• [INSTRUCTIONS TO FOLLOW] Your reply should hold every entry below exactly as written and none of the pictures.

<<<<

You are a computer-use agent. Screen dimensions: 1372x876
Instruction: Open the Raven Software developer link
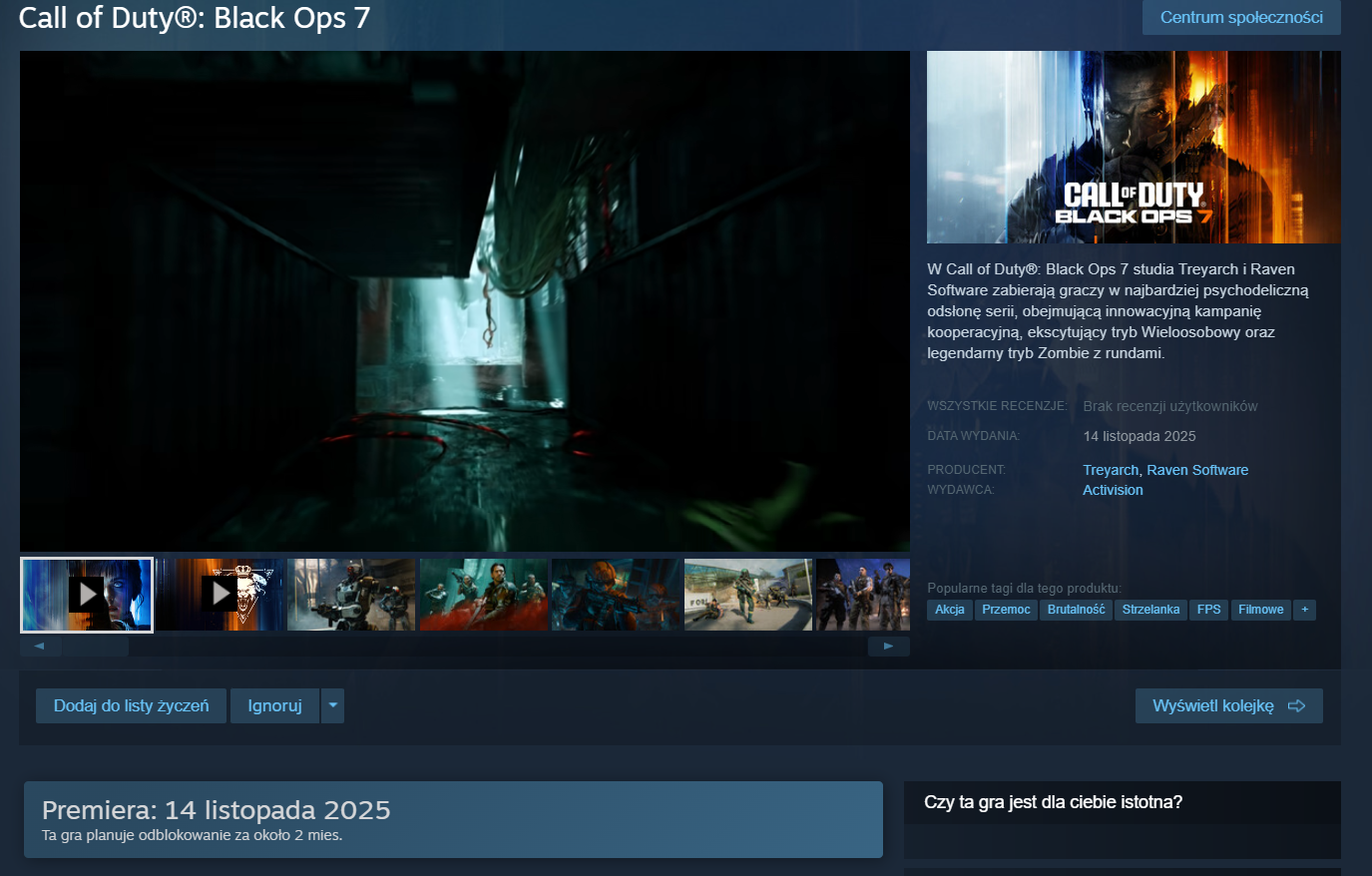click(x=1197, y=470)
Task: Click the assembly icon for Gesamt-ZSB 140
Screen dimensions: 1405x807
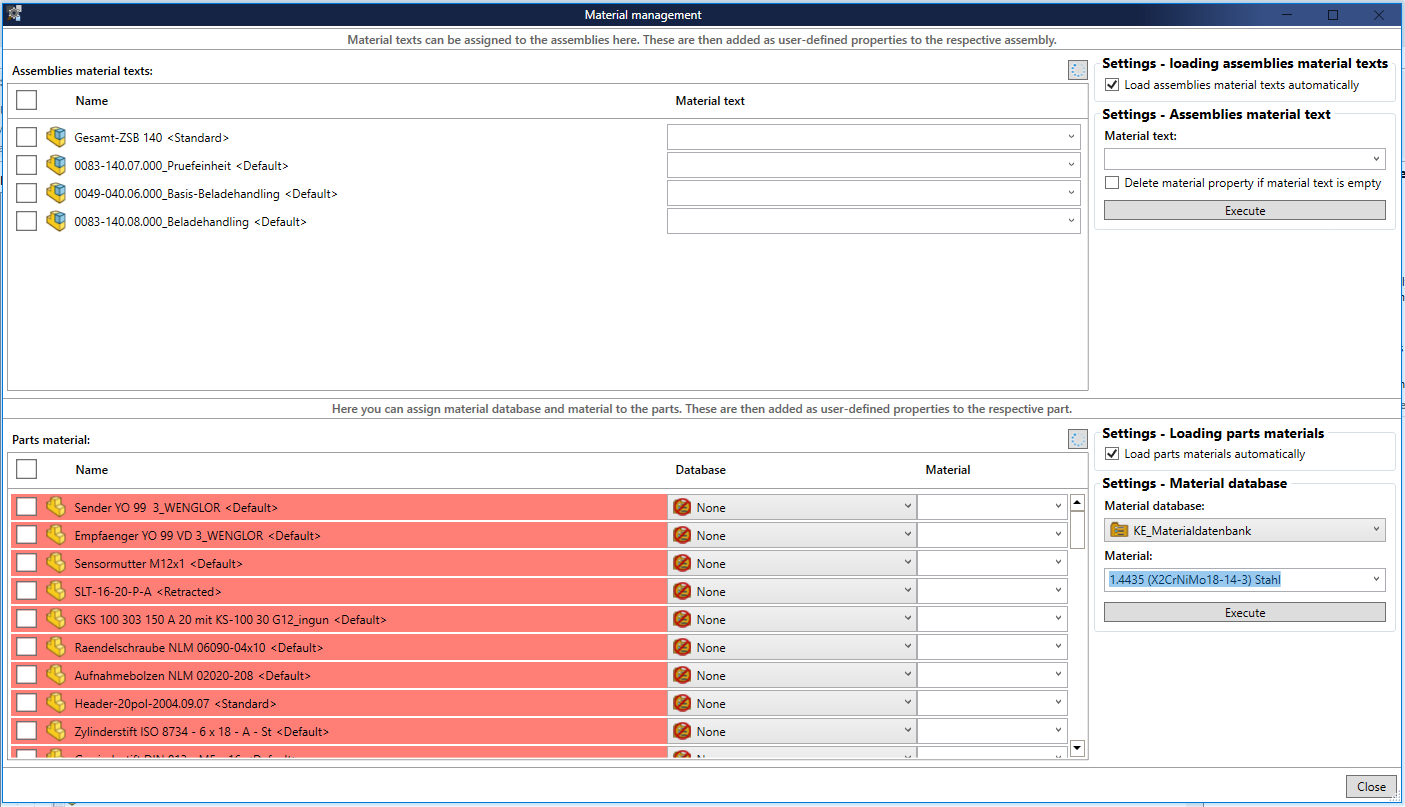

>>>>

• [EXERCISE RESULT]
You are a computer-use agent. Screen dimensions: 1372x876
Instruction: Open the Raven Software developer link
click(x=1197, y=470)
Task: Click the assembly icon for Gesamt-ZSB 140
Screen dimensions: 1405x807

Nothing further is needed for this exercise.